◆ **Activity**: Give back every record exactly as written.

◆ **Data for this exercise**:
|---|

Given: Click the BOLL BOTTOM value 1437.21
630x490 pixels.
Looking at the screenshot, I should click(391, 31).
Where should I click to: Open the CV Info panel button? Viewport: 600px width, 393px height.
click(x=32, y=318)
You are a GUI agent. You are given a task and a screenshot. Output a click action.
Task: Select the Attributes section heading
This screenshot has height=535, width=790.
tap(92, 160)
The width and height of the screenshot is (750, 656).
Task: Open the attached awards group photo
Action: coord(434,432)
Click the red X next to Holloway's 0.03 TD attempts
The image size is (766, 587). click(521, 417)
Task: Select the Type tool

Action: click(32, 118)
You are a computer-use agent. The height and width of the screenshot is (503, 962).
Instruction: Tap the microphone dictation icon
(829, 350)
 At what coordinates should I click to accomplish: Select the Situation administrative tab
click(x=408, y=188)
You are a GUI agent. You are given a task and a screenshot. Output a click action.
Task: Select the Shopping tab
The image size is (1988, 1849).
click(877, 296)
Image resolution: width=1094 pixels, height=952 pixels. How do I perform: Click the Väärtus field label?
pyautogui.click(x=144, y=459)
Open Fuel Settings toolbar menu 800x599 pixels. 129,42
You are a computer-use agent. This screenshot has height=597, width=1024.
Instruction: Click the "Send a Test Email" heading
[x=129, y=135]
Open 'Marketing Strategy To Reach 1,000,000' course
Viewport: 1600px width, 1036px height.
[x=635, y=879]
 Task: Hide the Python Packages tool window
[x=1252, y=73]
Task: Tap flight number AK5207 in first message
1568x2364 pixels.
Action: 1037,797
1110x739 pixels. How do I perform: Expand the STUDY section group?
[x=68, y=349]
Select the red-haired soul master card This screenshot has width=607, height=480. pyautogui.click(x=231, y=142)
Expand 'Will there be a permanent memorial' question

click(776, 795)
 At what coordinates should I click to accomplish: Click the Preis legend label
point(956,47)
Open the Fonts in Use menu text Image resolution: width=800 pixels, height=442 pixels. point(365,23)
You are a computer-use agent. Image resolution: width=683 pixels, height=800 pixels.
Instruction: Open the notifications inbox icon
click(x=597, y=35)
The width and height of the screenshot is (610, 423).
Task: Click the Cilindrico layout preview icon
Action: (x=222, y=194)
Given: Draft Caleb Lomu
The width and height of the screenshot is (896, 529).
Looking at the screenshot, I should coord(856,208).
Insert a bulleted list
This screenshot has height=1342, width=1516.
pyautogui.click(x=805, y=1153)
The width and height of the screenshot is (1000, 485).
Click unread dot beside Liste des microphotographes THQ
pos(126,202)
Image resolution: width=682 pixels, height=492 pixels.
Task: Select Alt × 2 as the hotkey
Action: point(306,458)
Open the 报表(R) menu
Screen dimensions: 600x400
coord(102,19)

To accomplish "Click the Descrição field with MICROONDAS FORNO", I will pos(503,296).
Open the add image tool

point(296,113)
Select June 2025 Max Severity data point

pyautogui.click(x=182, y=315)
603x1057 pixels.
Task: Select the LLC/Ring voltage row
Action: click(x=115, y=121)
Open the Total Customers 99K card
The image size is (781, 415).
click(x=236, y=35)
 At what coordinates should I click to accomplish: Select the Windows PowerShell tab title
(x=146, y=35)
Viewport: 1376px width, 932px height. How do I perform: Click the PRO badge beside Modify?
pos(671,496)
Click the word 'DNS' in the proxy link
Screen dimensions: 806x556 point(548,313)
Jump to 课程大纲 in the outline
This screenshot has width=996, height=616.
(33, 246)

|---|

◆ **Solution for this task**:
Given: Click the BOLL BOTTOM value 1437.21
630x490 pixels.
Looking at the screenshot, I should click(391, 31).
Where should I click to: Open the CV Info panel button? Viewport: 600px width, 393px height.
click(x=32, y=318)
You are a GUI agent. You are given a task and a screenshot. Output a click action.
Task: Select the Attributes section heading
This screenshot has height=535, width=790.
tap(92, 160)
The width and height of the screenshot is (750, 656).
Task: Open the attached awards group photo
Action: coord(434,432)
Click the red X next to Holloway's 0.03 TD attempts
The image size is (766, 587). click(521, 417)
Task: Select the Type tool

Action: click(32, 118)
You are a computer-use agent. The height and width of the screenshot is (503, 962).
Instruction: Tap the microphone dictation icon
(829, 350)
 At what coordinates should I click to accomplish: Select the Situation administrative tab
click(x=408, y=188)
You are a GUI agent. You are given a task and a screenshot. Output a click action.
Task: Select the Shopping tab
The image size is (1988, 1849).
click(877, 296)
Image resolution: width=1094 pixels, height=952 pixels. How do I perform: Click the Väärtus field label?
pyautogui.click(x=144, y=459)
Open Fuel Settings toolbar menu 800x599 pixels. 129,42
You are a computer-use agent. This screenshot has height=597, width=1024.
Instruction: Click the "Send a Test Email" heading
[x=129, y=135]
Open 'Marketing Strategy To Reach 1,000,000' course
Viewport: 1600px width, 1036px height.
[x=635, y=879]
 Task: Hide the Python Packages tool window
[x=1252, y=73]
Task: Tap flight number AK5207 in first message
1568x2364 pixels.
Action: 1037,797
1110x739 pixels. How do I perform: Expand the STUDY section group?
[x=68, y=349]
Select the red-haired soul master card This screenshot has width=607, height=480. pyautogui.click(x=231, y=142)
Expand 'Will there be a permanent memorial' question

click(776, 795)
 At what coordinates should I click to accomplish: Click the Preis legend label
point(956,47)
Open the Fonts in Use menu text Image resolution: width=800 pixels, height=442 pixels. point(365,23)
You are a computer-use agent. Image resolution: width=683 pixels, height=800 pixels.
Instruction: Open the notifications inbox icon
click(x=597, y=35)
The width and height of the screenshot is (610, 423).
Task: Click the Cilindrico layout preview icon
Action: (x=222, y=194)
Given: Draft Caleb Lomu
The width and height of the screenshot is (896, 529).
Looking at the screenshot, I should coord(856,208).
Insert a bulleted list
This screenshot has height=1342, width=1516.
pyautogui.click(x=805, y=1153)
The width and height of the screenshot is (1000, 485).
Click unread dot beside Liste des microphotographes THQ
pos(126,202)
Image resolution: width=682 pixels, height=492 pixels.
Task: Select Alt × 2 as the hotkey
Action: point(306,458)
Open the 报表(R) menu
Screen dimensions: 600x400
coord(102,19)

To accomplish "Click the Descrição field with MICROONDAS FORNO", I will pos(503,296).
Open the add image tool

point(296,113)
Select June 2025 Max Severity data point

pyautogui.click(x=182, y=315)
603x1057 pixels.
Task: Select the LLC/Ring voltage row
Action: click(x=115, y=121)
Open the Total Customers 99K card
The image size is (781, 415).
click(x=236, y=35)
 At what coordinates should I click to accomplish: Select the Windows PowerShell tab title
(x=146, y=35)
Viewport: 1376px width, 932px height. How do I perform: Click the PRO badge beside Modify?
pos(671,496)
Click the word 'DNS' in the proxy link
Screen dimensions: 806x556 point(548,313)
Jump to 课程大纲 in the outline
This screenshot has width=996, height=616.
(33, 246)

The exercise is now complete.